Dr. Gerald Rudick
I am very happy that you brought up this problem.......because it is not a problem at all, but an artifact in your panorex and periapical radiographs.
Judging by the ideal placement of the three other implants you have placed in this patient, your spatial perception is excellent, and I am sure you did not impose on the adjacent natural tooth ( #21 or aka 9) when placing #22 implant or aka #10 implant.
If you have nicked the #21, the patient would be suffering pain similar to an endodontic flareup...which you do not mention....so I am sure that tooth is fine. My best advice is to wait and see......do not intervene when intervention is not necessary.
A few years ago, a woman was referred to my practice to place an implant in the #22 area, but in this case the root had been extracted some years ago and there was a buccal flattening of the available bone. I purposely placed the implant closer to #23 to be sure that I did not perforate the buccal plate in the area of #22.

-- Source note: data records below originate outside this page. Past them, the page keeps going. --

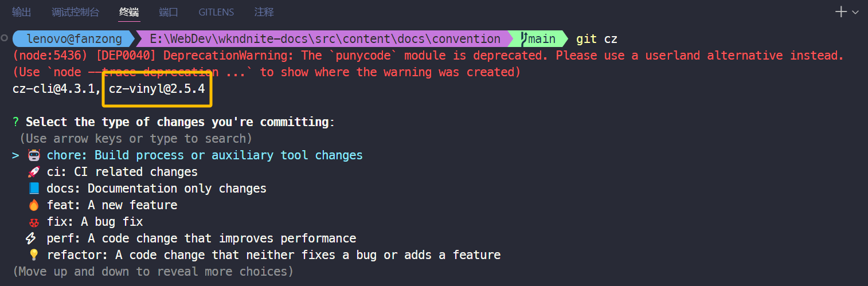868x286 pixels.
Task: Select the 终端 tab
Action: click(x=129, y=12)
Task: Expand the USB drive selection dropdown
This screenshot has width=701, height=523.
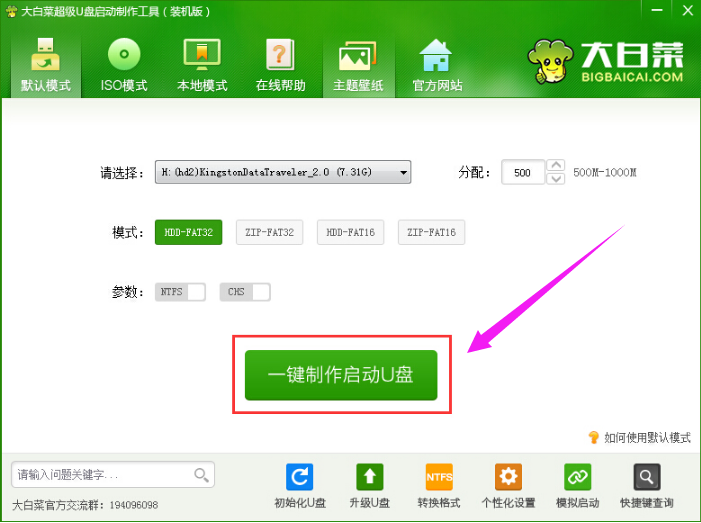Action: (404, 173)
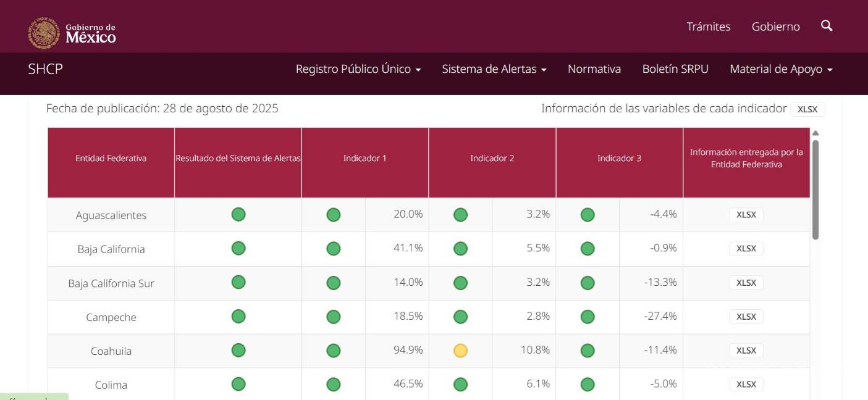This screenshot has height=400, width=868.
Task: Click the Gobierno de México seal logo
Action: (43, 28)
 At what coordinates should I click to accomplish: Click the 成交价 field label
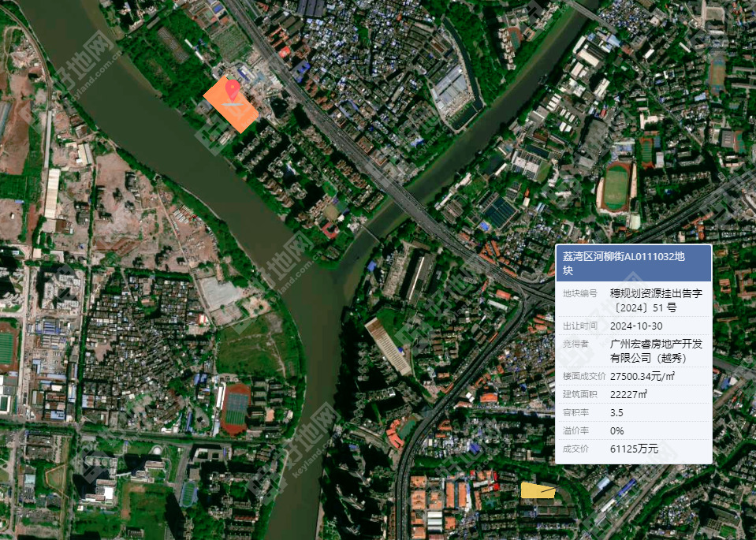click(x=575, y=449)
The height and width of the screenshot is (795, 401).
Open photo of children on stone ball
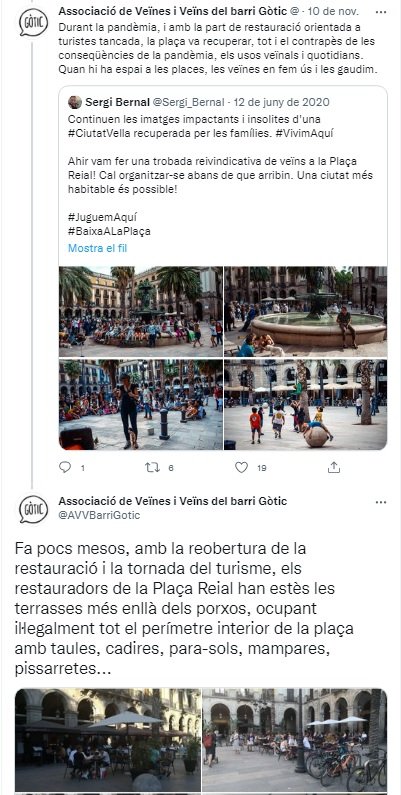pyautogui.click(x=305, y=405)
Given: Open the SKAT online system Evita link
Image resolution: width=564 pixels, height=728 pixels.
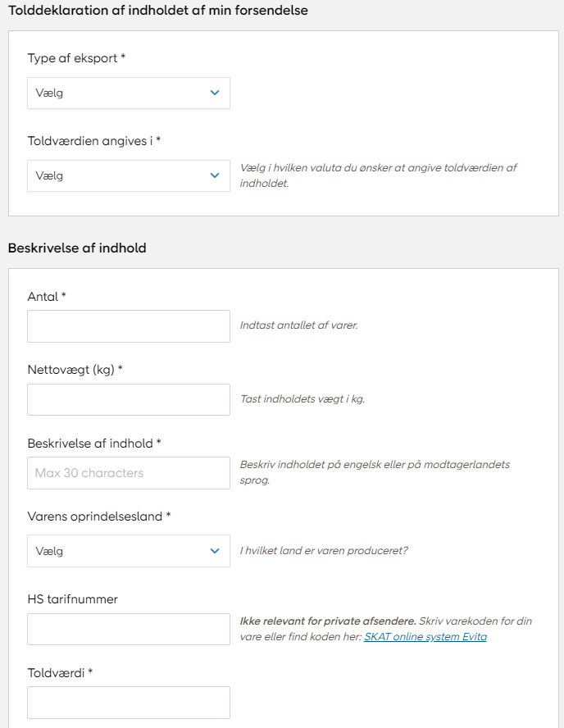Looking at the screenshot, I should [x=425, y=636].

To be certain that the implant was well placed, I screwed on an abutment and photographed it, before placing the cover screw....as I wanted to wait four months before loading. I took a final periapical film as well as a final panorex, and was shocked to see that the radiographs indicated that I had impinged on the canine!!!!
As the abutment and implant body appeared in the mouth,( and in my photographs) I was nowhere near the canine....I felt greatly relieved, and I had the photographs as proof of my proper placement.....I told the patient to come and see me in four months to uncover the implant......as well as calling her several times during the initial healing period, and she reported she was doing well, no pain, swelling, and the canine was absolutely asymptomatic.
During the four month waiting period, the patient visited her periodontist for routine maintenance..... and when she told the periodontist that she had been to see me to place an implant.......he took a radiograph, and condemned my work saying the implant was in the wrong place, and immediately proceeded to trephine out the well integrated implant for no other reason but that his pride was hurt because "he did not get the job".
The patient called me, very angry with me for " the misaligned implant, as she now was in the midst of extensive bone grafting, and going to go through more surgery to place another implant in its place".....because the periodontist said "the implant was in the wrong place".
Had the periodontist, not allowed his insecurity take over his clinical judgement, I would have shown him the photographs to prove that two dimensional xrays are not always the most accurate, when "rounding a corner".... and suggest that the patient return to me to place a temporary crown that would be very esthetic with proper gingival contours........ but this is where politics interfered with the welfare of the patient.
So do not be hard on yourself, time will tell....and I am giving odds that you did a great job.